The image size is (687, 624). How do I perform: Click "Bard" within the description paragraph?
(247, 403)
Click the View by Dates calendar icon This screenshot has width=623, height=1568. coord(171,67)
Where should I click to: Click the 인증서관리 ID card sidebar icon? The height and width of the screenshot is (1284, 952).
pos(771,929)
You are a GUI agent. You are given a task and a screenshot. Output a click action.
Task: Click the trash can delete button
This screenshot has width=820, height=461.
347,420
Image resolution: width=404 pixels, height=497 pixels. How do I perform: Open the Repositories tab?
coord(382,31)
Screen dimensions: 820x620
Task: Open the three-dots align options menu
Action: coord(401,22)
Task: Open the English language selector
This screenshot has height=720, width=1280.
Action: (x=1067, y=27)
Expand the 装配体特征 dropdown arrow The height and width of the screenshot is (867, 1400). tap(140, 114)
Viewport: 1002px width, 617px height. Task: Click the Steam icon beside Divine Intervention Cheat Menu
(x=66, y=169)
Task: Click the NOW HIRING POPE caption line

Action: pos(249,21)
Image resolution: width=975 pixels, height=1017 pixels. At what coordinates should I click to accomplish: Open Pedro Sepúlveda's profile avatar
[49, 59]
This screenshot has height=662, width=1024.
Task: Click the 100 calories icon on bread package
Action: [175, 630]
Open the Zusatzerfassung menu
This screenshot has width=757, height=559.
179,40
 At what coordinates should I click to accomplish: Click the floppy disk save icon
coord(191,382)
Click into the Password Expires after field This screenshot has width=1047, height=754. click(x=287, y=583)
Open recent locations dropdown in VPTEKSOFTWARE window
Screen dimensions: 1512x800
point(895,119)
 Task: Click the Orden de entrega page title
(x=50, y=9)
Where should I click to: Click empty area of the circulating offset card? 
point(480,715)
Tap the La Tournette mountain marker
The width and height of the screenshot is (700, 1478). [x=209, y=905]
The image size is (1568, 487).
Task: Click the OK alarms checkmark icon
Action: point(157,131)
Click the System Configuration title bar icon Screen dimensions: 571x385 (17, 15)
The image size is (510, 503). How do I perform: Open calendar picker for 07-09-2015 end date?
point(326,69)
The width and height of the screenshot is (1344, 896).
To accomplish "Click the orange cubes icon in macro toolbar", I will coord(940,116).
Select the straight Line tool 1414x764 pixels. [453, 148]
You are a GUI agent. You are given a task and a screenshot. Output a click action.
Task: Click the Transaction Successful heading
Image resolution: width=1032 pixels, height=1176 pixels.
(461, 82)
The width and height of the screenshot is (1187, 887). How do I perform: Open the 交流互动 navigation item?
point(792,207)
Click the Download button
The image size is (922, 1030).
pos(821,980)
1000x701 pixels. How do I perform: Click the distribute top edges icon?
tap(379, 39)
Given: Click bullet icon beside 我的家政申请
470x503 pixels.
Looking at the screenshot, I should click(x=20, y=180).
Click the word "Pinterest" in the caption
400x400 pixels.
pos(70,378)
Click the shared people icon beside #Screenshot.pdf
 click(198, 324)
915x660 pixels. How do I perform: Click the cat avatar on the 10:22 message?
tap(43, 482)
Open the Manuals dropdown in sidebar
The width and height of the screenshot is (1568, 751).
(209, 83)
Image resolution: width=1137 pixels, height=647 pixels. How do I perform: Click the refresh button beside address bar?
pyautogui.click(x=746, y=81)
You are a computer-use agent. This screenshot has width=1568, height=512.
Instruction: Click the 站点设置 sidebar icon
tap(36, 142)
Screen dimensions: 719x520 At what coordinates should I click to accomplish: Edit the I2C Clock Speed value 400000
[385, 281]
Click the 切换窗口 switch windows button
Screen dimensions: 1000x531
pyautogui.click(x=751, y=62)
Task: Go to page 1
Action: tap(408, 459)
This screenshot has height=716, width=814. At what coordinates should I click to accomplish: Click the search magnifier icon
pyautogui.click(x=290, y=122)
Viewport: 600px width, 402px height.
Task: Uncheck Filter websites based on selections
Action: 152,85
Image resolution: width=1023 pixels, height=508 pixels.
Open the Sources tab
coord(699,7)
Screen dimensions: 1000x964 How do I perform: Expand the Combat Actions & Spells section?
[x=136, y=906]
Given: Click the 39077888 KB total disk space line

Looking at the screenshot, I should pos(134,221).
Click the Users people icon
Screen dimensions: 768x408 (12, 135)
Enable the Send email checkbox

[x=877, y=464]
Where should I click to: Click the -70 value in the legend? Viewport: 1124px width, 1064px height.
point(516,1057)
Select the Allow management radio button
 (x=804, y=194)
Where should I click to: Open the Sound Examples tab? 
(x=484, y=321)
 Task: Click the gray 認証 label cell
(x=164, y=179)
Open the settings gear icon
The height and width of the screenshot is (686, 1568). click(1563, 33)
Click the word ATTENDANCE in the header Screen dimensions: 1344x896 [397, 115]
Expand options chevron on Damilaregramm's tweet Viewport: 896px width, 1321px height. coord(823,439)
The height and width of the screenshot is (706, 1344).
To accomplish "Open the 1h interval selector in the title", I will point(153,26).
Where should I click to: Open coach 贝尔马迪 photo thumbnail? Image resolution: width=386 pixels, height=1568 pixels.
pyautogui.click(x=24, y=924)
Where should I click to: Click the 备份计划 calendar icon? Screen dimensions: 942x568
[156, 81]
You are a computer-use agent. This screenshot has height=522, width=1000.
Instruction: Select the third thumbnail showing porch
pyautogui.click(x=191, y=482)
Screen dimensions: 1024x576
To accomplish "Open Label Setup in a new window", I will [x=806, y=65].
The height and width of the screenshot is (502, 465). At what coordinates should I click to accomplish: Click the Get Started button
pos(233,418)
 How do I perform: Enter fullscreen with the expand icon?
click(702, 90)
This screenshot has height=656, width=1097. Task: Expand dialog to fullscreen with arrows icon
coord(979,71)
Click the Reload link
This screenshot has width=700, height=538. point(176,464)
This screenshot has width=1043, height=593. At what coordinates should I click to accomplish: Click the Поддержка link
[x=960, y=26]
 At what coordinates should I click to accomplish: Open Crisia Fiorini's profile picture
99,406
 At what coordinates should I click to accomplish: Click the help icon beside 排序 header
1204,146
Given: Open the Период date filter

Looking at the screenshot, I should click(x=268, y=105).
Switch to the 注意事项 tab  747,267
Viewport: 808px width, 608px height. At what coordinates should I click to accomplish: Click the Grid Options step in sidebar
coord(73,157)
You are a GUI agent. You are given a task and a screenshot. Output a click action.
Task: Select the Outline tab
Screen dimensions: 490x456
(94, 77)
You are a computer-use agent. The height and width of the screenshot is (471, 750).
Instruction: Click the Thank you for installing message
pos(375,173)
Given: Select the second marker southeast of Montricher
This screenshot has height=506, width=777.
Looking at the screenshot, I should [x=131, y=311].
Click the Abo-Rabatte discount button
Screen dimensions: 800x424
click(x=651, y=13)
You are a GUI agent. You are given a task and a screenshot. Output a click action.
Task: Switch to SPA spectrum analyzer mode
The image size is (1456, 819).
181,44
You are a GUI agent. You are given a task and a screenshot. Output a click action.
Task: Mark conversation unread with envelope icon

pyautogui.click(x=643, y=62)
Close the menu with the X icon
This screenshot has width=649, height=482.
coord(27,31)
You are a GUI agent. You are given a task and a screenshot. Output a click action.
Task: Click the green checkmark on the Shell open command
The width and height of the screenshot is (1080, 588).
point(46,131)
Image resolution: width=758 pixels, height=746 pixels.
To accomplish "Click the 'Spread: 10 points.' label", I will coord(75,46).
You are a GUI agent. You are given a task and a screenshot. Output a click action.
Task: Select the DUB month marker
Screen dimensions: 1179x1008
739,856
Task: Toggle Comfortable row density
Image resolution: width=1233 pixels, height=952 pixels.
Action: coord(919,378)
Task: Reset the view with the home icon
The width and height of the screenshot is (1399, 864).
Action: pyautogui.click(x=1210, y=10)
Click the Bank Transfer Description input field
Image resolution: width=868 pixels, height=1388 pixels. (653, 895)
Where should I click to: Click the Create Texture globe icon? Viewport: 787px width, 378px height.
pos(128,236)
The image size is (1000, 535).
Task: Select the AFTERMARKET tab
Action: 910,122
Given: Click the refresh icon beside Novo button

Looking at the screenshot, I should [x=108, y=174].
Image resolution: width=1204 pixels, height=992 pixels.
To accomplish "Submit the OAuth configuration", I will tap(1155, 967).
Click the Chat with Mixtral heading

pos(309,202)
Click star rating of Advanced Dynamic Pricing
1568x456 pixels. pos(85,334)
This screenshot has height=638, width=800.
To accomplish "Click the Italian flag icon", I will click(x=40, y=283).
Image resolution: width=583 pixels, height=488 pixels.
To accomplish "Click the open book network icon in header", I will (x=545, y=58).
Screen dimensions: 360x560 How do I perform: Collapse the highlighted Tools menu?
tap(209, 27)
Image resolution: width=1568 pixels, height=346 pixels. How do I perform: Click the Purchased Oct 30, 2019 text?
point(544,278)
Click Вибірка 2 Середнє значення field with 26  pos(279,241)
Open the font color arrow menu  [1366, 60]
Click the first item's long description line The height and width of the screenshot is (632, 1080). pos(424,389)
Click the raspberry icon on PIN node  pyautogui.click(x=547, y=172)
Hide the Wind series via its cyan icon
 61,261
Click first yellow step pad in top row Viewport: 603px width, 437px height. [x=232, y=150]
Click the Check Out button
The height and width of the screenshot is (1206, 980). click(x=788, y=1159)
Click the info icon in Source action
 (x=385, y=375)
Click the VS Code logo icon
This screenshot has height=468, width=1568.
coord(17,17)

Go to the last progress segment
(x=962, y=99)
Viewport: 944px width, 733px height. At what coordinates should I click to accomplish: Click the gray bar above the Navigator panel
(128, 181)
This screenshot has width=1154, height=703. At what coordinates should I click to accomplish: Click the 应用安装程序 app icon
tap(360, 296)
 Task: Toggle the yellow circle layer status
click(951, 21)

• [Your goal]:
Would you copy all lines in the records where the string "selector" appears?

• [Solution]:
Task: Open the English language selector
To accomplish "Open the 1h interval selector in the title", I will point(153,26).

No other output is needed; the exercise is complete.